If the Christian church in the United States is destroyed any time soon, it won’t be because an outside force conquered it. It will be destroyed from within. Science can’t disprove faith. Atheists aren’t that impressive. There are as many liberal Christians as conservative Christians, so you can’t call them an “outside” threat. And Muslims and Jews and Hindus and Buddhists and dozens of other world religions have no power over Christians. No, there is only one group on earth powerful and influential enough to destroy our church — and that is Christians. Christians who would rather battle and argue with each other than find ways to get along. Christians who would rather debate “truth” in order to ignore things like “justice.” Christians who attack and condemn each other while spouting that “God is love.” Christians who are more concerned with how we differ than what we could become if we were united by our faith.
What’s so important about being right? Why are our conflicting beliefs worth hating each other over? How can our differences completely undermine our responsibility to act with love, peace, kindness, gentleness, and self-control? Do we really believe that God approves of our judgmentalism and derision? Is there any more necessary demand on our current situation than the need for reconciliation, unity and healing? Why is it that a faith defined by mercy, grace, love and justice leads to such hurtful, hateful, unkind and unjust behavior?
I know that some will see me as the problem — wanting to love the unlovable and accept the unacceptable. I confess that this IS my reading of the gospel. I am as bothered by sin as the next person, but I simply don’t see sin as a reason to argue. We’re all sinners, we all need God’s grace, and we’re better off together than we are split apart. I would much rather exert my energy to love someone I disagree with than to waste my energy trying to hurt or alienate them. It bothers me that so much of our faith language is about behaviors in which we refuse to engage. Righteous indignation seems more appealing than unconditional love. Hating gays gets more play than amazing grace. Misunderstanding other people’s beliefs is more important than making sure we understand our own. But to what end?
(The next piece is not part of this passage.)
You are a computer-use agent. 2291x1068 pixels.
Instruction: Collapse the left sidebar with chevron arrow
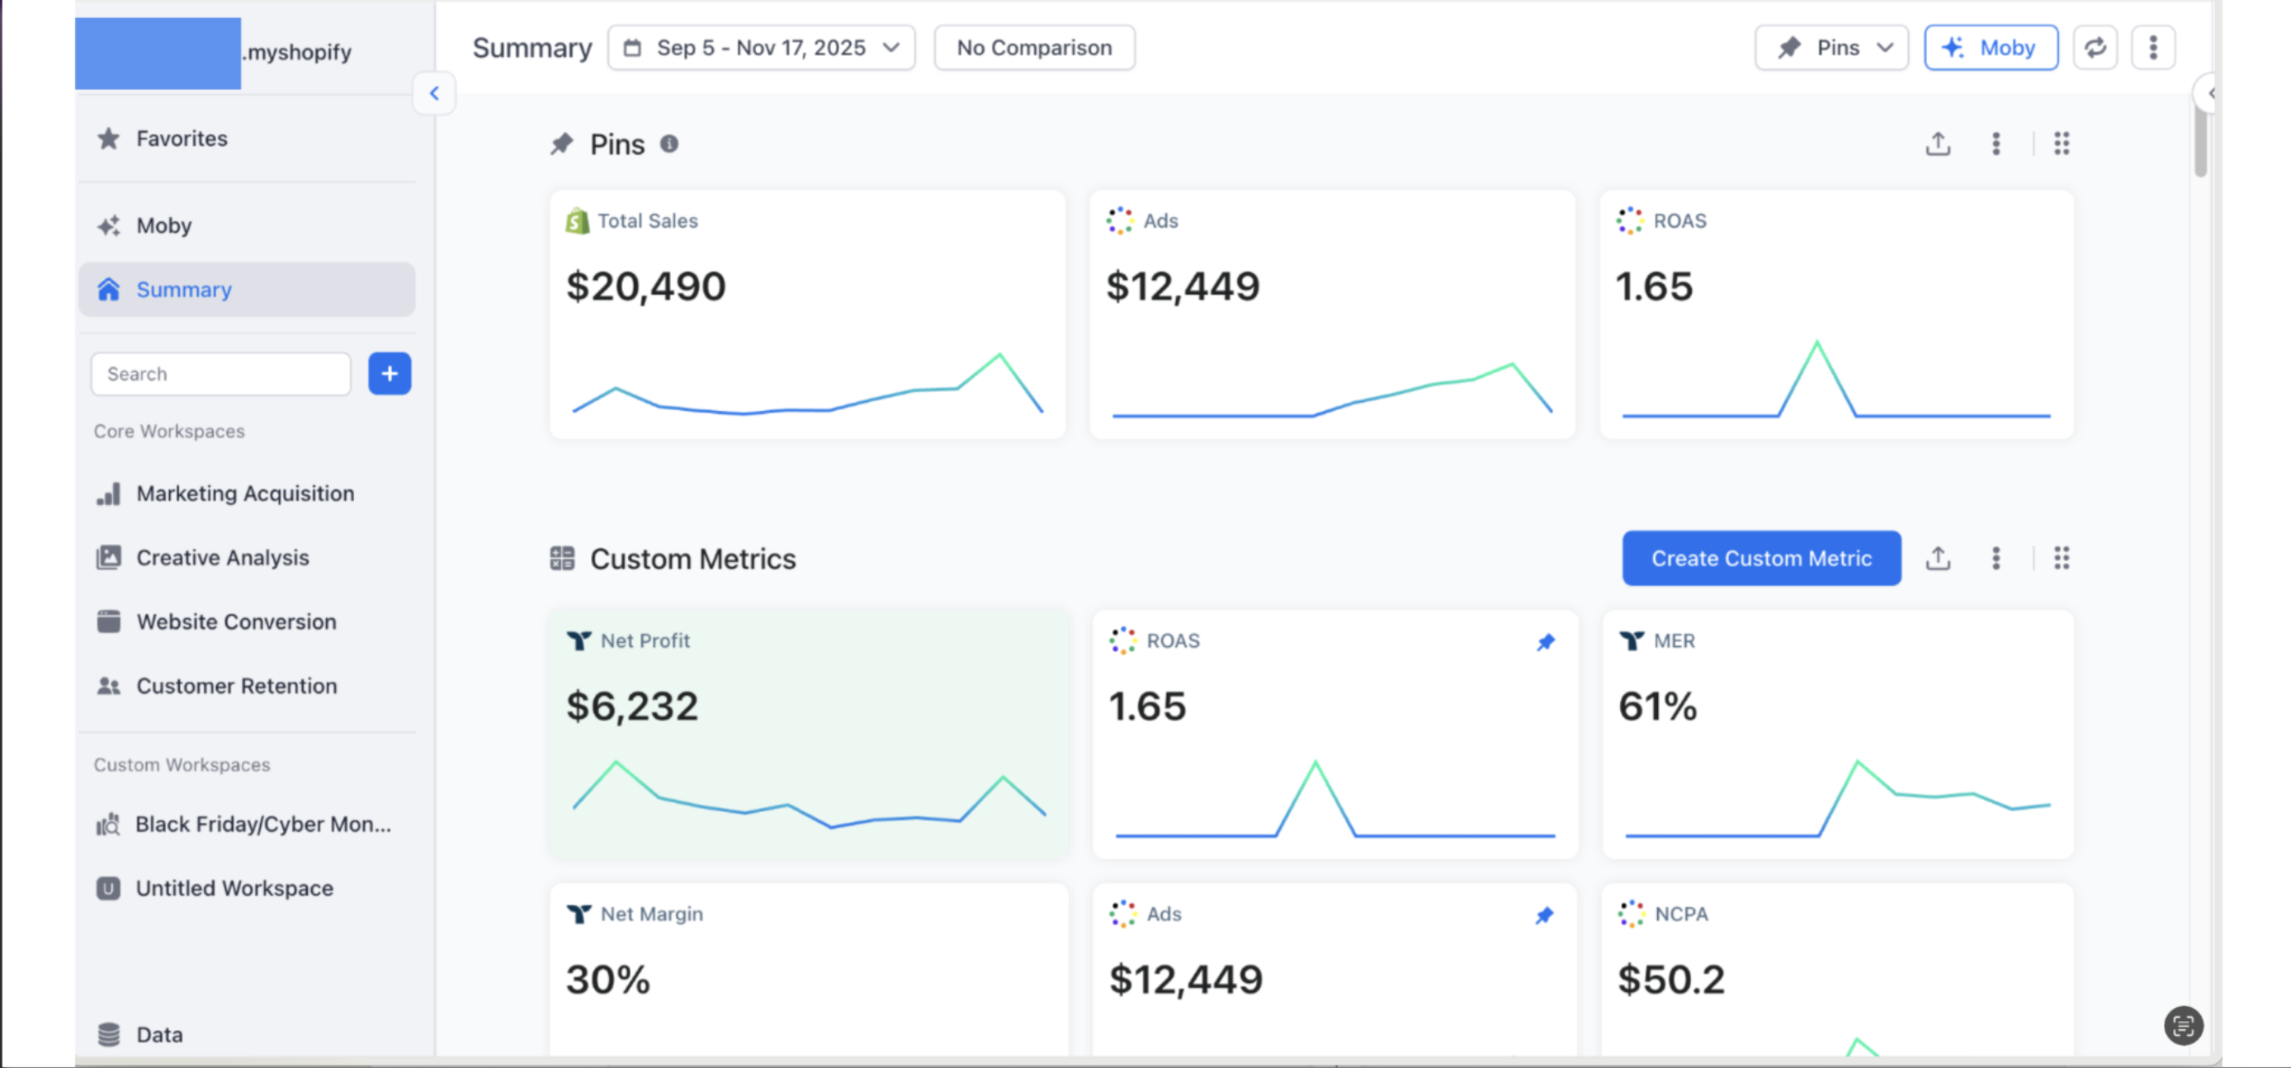click(434, 93)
Where will this all end up? We’re not attracting many more people than we are alienating and repulsing. We are losing credibility with younger, more educated people. We are often viewed by Christian believers outside of our organized churches as contentious, divided, and hypocritical. These views aren’t merely about theological differences, but our inability to navigate theological differences. Holding different beliefs isn’t the problem. How we behave about our differences is the bigger issue. Certainly patience, peace-making, grace, mercy, compassion, tolerance, forgiveness, inclusiveness and forbearance are challenging, but come on… are we even trying? Many don’t see it.
We need to be better. We need to stop listening to those who want to divide us, to segregate us, to put up walls, to ostracize and alienate, and we need to seek a better way. We need to allow the fruit of the Spirit to define us — as the way we live in the world, and not just nice ideas to which we pay lip service. I am tired of hearing one batch of Christians bad mouth other Christians as if it is their God-demanded duty. Humility. Self-control. Civility. Respect. Servanthood. These things are all more acceptable than judgmentalism, condemnation, self-righteousness, and contempt. Yet, many preference the latter list to the former. Things need to change, and they won’t change for the better if we tolerate the dividing walls of hostility and continue looking for the specks in the eyes of others while ignoring the logs in our own. We need to learn to get along.